Henry Ernest Fuller (13 August 1867 – 18 February 1962), generally known as H. E. Fuller, was an Australian architect, artist, and art critic in South Australia.

==Early life and education==
Henry Ernest Fuller was born in Adelaide, a son of Henry Robert Fuller (1825–1905), mayor of Adelaide 1866–1869 and member of both houses of state parliament.

He was educated at Hahndorf College and Prince Alfred College. He later studied at the School of Design in Adelaide.

==Career==
===Architecture===
He was articled to architect Isidor George Beaver for four years from 1884, and on graduating worked for the firm of Wright, Reed, & Beaver as a draftsman, then with architect E. H. Bayer. He took a year off to study at Adelaide's School of Design.

In 1891 he was appointed chief draftsman for Alfred Wells. In 1896 he went into practice on his own account, collaborating with Hedley Allen Dunn on a design for the new YWCA building (not adopted) in 1899, and the Adelaide Stock Exchange, which was built in 1901. From 1911 to 1913 he was in partnership with Alfred Barham Black.

===Art===
Fuller was also prominent in Adelaide's art scene.
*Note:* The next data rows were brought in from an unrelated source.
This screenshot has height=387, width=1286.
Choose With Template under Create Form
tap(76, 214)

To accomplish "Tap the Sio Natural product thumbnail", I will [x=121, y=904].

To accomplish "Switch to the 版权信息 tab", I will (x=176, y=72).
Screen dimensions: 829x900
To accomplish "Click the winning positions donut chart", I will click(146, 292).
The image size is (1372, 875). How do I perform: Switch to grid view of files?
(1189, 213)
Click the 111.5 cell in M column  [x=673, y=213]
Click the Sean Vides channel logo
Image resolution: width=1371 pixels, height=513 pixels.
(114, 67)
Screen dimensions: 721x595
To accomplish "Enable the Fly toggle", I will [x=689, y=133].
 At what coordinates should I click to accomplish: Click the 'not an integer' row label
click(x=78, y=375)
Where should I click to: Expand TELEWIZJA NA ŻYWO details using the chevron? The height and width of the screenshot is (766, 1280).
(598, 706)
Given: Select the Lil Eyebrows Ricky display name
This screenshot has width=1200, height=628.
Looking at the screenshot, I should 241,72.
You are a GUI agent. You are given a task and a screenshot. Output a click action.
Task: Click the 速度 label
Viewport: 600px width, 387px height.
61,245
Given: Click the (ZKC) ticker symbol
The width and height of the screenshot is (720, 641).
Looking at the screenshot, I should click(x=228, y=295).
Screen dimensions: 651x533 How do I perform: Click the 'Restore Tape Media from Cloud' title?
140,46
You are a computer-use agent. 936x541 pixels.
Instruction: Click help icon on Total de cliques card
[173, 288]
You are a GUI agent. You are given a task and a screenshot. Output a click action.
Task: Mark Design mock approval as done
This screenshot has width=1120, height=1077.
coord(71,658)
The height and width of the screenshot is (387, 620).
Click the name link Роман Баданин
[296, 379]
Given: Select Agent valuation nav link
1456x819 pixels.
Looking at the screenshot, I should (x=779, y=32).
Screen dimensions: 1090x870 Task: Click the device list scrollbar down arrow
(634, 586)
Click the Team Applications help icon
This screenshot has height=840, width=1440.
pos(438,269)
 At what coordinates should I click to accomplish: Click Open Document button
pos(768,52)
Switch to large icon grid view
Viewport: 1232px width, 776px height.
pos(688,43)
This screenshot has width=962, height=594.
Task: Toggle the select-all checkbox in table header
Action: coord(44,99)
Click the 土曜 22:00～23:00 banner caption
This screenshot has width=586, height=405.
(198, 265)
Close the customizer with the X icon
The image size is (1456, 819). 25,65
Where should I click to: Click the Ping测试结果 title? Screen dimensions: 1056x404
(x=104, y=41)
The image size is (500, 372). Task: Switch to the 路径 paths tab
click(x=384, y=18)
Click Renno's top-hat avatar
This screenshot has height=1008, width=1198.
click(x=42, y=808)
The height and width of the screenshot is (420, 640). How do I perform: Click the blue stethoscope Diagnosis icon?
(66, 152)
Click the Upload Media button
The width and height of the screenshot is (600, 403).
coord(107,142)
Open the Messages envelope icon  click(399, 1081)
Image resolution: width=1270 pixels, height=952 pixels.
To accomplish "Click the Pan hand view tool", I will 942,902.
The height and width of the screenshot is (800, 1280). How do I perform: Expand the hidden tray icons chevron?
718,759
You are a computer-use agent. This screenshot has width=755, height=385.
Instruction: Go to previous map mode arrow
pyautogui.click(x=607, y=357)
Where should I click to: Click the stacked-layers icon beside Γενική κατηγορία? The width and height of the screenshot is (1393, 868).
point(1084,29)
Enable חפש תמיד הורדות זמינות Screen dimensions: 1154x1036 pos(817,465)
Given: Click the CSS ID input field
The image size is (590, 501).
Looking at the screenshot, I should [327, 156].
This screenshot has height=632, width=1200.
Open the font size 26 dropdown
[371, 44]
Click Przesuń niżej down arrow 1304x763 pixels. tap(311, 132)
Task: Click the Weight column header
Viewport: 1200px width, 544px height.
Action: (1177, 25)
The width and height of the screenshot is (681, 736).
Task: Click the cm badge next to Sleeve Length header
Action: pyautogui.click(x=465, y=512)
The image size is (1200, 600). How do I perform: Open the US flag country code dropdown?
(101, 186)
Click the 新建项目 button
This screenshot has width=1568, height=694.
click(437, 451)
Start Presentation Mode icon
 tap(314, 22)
He was a fellow of the S. A. Society of Arts, its treasurer from 1897 to 1921, and secretary from 1921 to 1947. He was art critic for Adelaide's Advertiser, from 1931 to 1952, succeeded by Elizabeth Campbell, who wrote as Elizabeth Young, her name prior to her marrying Robert Campbell, director of Adelaide's National Gallery.

==Personal life==
He was a by religion an Anglican, and served the church as secretary of the Church of England Sunday School Union, a member of the synod and of the standing committee.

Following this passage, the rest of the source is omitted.